> _Work to complete_: In the entries below, find the line containing "At what coordinates" and the line containing "Screen dimensions: 684x322". Copy those two lines and everything between them exactly, without the pictures.

> _Supplied data_:
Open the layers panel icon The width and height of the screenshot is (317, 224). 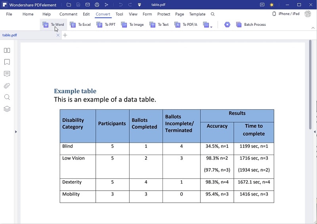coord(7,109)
--
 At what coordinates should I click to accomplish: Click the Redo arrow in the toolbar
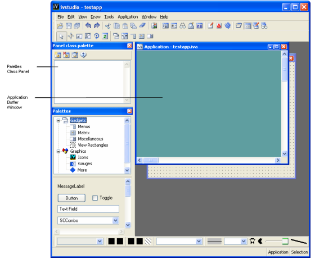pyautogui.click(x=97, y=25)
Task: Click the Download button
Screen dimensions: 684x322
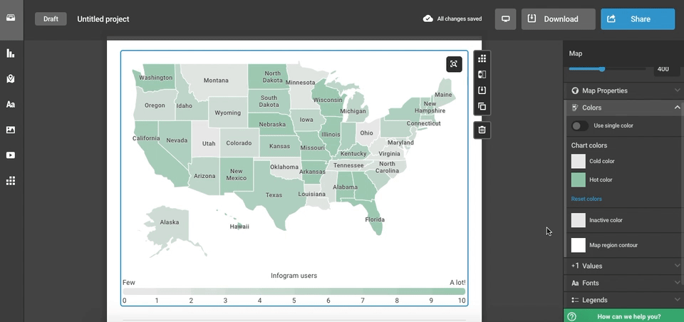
---
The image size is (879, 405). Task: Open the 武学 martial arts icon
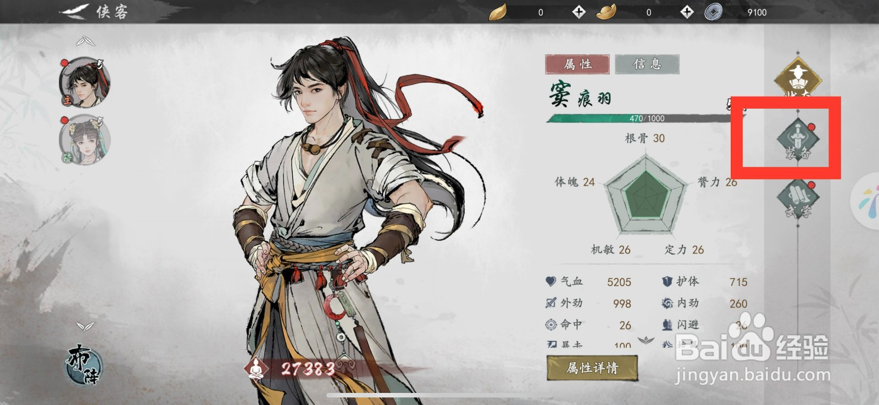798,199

> _Exercise output_:
 At what coordinates should I click to accomplish: Click the Redo arrow in the toolbar
pyautogui.click(x=97, y=25)
Task: Click the Download button
Screen dimensions: 684x322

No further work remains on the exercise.